Il fut un temps où de nombreuses librairies existaient sur notre territoire, elles étaient montées rapidement, avec peu de moyens en règle générale par des passionnés qui ne cherchait pas à gagner de l'argent, mais plutôt à partager une passion de la lecture. Ce semi-amateurisme a créé de petites structures qui avaient chacune une spécificité, des choix plus ou moins clairs. Seule les librairies plus ou moins sérieuses dans leur gestion survivaient, parfois en faisant des concessions, mais nous avions un choix en tant que clientèle assez faramineux.
La crise économique est arrivée et ces micros-structures ont eu beaucoup de peine, les plus fragiles ont disparu; c'est la vie nous disait-on.

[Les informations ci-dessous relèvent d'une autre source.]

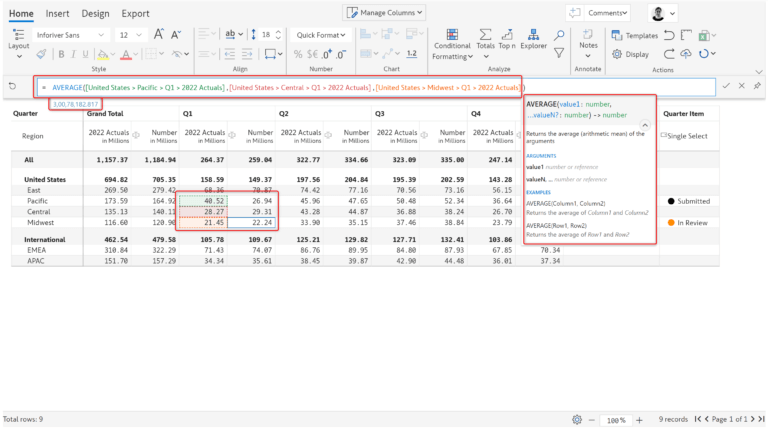Toggle underline text formatting

[x=87, y=54]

Les maisons d'éditions françaises et les réseaux de distribution se sont regoupés sous la banière de grand groupes financiers, pour lesquels le commerce du livre n'est qu'une goutte dans leurs bilans annuels, mais une goutte bien intéressante car culturelle; quand on vend des armes ou quand on licencie à tour de bras dans des secteurs industriels, cela fait toujours du bien de redorer son blason en mettant en avant le travail exeptionnel fait par la branche éditorial du groupe et les découvertes de nouveaux talents littéraire... La vitrine est magnifique, regardez l'apport culturel de ma société et oubliez tout le reste de mes activités.
Après avoir possédé le producteur ( l'éditeur ), dans la logique économique il faut acquérir le distributeur, celui qui commercialise les titres. Ainsi fut fait. Mais zut, on a oublié qu'il reste encore ces détestables libraires qui se permettent de refuser nos titres best-sellerisés au nom d'une étique et d'une moralité d'un autre âge. Acquérons donc une chaine de librairie ainsi nous posséderons l'ensemble de la chaîne du livre et nous pourrons ainsi vendre l'ensemble de notre production et nous toucherons l'ensemble des bénéfices.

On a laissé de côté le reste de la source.